▶ **Challenge A**:
How would this sentence from the trading conditions read in French: "The Customer agrees to have all its contact details held for the purpose of processing this order."?

Terms & Conditions

Forage Technology Limited - Conditions of Trading

1. Definitions

"Conditions" are these terms and conditions of trading and any special terms and conditions mentioned on any written quotation or acceptance of the Customer's order.

"Customer" means the party identified as the Customer in these conditions to whom Forage Technology may agree to supply Products in accordance with these conditions.

"Contract" is the contract for the purchase and sale of the products.

"Quotation" or "quote" is a tender made by Forage Technology whether oral or in writing.

"Forage Technology" means Forage Technology Limited, company registration number 03283676 trading as Forage Technology Limited, registered address Unit 1, Furness Vale Marina, Station Road, Furness Vale, High Peak SK23 7QA or any subsidiary or associated company.

"Products" means products and/or services including but not limited to Safeguard 6 and related silage inoculants to be provided by Forage Technology to the Customer in accordance with these terms and conditions.

"Estimated Times" means the timescale provided on the delivery date specified by Forage Technology.

2. Order Acceptance

All orders placed with Forage Technology by the Customer for Products shall constitute an offer to Forage Technology, under these conditions, subject to availability of the products and to acceptance of the order by Forage Technology's authorised representative.

All orders are accepted and Products supplied subject to these express terms and conditions only. No amendment to these terms and conditions will be valid unless confirmed in writing on or after the date hereof by Forage Technology's authorised representative.

The Customer agrees to have all its contact details held for the purpose of processing this order. Customers may request removal of other personal data as outlined in the privacy policy available on the website.

▶ **Challenge B**:
Could you substitute "Choose" for "Select" in the entries between the lines holding "The image size is (770, 565)." and "[x=548, y=182]", inclusive, and give back only those lines with nothing else changed?

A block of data
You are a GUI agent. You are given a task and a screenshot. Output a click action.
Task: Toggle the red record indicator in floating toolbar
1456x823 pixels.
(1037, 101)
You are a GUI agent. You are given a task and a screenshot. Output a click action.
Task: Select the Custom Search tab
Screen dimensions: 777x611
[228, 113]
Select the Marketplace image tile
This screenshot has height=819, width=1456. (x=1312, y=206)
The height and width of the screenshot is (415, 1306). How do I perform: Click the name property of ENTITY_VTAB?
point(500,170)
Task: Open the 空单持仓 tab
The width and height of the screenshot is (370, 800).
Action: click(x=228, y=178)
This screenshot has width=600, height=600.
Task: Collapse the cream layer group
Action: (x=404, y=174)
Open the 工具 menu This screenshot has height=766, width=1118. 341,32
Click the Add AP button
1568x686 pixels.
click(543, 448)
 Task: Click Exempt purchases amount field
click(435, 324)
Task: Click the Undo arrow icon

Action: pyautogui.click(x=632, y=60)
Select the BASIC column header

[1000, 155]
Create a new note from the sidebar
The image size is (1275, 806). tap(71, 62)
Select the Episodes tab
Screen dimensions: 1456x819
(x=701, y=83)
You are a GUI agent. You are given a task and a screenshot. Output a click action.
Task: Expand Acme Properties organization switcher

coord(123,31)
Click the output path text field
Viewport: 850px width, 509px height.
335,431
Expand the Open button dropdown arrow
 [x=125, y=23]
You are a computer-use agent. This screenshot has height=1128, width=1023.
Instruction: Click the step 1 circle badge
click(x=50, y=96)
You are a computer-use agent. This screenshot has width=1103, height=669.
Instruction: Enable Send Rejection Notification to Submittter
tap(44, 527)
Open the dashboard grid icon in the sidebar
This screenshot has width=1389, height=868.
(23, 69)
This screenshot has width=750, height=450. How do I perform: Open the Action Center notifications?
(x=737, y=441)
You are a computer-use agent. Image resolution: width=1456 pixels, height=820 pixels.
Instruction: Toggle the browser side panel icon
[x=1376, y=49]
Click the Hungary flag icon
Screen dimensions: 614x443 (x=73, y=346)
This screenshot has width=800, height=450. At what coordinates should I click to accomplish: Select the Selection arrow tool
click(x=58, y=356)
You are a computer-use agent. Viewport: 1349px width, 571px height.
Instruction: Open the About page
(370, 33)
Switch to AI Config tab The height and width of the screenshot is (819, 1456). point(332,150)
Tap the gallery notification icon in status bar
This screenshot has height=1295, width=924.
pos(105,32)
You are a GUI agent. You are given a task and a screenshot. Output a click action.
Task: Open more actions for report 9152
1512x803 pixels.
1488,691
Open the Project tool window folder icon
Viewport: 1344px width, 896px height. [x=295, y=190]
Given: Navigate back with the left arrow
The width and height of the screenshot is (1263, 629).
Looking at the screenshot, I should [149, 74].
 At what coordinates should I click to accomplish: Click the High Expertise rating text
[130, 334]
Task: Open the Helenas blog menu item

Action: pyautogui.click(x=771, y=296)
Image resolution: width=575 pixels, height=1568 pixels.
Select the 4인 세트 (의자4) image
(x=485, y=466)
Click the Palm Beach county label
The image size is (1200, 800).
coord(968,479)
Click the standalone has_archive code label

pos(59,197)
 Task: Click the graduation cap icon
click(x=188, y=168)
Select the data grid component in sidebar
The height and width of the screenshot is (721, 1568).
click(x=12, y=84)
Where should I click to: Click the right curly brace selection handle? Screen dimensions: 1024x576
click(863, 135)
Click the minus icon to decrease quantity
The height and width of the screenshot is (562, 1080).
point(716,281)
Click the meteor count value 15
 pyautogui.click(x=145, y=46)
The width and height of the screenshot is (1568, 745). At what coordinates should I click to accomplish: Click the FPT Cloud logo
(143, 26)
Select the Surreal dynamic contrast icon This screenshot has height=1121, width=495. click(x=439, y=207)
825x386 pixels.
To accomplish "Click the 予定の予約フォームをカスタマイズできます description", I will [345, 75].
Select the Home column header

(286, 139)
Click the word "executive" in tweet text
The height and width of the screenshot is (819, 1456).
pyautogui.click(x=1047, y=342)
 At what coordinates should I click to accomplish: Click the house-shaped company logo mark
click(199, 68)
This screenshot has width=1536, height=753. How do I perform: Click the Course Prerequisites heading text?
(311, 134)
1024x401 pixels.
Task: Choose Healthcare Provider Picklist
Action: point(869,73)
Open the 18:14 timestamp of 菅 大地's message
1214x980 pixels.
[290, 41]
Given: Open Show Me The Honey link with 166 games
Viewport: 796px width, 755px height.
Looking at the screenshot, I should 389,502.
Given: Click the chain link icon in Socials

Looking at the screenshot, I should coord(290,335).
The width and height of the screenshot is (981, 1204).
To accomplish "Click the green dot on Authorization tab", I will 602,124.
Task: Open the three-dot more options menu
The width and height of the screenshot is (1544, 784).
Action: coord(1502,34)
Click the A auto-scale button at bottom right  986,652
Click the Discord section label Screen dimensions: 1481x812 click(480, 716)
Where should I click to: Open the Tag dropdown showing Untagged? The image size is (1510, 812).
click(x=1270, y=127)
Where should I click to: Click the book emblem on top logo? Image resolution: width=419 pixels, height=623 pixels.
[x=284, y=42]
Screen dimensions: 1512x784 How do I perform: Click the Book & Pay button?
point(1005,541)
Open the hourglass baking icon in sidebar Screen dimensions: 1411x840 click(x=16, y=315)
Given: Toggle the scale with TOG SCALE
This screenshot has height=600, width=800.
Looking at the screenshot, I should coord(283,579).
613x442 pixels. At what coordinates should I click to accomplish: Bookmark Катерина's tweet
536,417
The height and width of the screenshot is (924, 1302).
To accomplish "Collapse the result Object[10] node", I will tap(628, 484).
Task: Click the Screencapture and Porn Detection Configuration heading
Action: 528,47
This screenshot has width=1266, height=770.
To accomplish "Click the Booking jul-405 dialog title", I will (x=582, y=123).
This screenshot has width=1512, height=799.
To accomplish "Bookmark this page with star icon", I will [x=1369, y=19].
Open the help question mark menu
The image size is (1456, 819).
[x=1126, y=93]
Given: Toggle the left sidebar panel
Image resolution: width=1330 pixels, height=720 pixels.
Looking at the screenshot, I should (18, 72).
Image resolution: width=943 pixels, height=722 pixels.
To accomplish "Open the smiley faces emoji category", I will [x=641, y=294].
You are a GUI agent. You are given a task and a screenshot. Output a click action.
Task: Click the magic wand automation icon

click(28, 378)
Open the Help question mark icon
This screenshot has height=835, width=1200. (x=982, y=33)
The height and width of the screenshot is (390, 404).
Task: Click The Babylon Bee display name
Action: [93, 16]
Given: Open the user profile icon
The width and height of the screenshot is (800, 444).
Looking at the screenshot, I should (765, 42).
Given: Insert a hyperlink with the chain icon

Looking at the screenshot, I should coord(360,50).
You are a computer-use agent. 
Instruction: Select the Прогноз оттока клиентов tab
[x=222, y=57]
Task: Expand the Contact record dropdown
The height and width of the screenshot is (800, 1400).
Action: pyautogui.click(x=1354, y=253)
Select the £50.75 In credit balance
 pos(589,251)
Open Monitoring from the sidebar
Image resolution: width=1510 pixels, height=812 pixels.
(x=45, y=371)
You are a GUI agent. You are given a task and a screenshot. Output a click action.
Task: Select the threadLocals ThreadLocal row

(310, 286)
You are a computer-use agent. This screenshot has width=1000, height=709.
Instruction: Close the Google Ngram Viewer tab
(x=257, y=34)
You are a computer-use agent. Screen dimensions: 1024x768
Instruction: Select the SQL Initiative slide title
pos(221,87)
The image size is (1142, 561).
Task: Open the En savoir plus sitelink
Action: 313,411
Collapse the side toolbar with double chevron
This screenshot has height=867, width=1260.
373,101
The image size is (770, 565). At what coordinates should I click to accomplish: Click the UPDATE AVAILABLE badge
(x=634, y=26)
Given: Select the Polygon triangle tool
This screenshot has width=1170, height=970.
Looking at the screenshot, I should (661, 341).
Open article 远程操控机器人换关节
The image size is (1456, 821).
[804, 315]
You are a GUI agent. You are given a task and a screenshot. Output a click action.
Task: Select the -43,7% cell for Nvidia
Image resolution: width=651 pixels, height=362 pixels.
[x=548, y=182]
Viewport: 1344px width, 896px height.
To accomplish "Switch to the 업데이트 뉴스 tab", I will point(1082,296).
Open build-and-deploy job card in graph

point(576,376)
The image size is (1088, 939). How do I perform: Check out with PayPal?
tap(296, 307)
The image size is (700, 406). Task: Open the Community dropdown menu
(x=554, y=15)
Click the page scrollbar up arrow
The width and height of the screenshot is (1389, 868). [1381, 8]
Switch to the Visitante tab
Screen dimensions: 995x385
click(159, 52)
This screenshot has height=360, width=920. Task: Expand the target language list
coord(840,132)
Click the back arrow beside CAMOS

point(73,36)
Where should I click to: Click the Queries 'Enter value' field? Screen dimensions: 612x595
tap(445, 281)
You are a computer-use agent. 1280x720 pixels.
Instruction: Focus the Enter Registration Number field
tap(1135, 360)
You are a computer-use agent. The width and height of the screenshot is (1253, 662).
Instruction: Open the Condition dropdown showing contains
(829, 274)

▶ **Exercise result A**:
Le Client accepte que toutes ses coordonnées soient conservées aux fins du traitement de cette commande.

▶ **Exercise result B**:
The image size is (770, 565). At what coordinates should I click to accomplish: Click the UPDATE AVAILABLE badge
(x=634, y=26)
Given: Choose the Polygon triangle tool
This screenshot has width=1170, height=970.
Looking at the screenshot, I should (661, 341).
Open article 远程操控机器人换关节
The image size is (1456, 821).
[804, 315]
You are a GUI agent. You are given a task and a screenshot. Output a click action.
Task: Choose the -43,7% cell for Nvidia
Image resolution: width=651 pixels, height=362 pixels.
[x=548, y=182]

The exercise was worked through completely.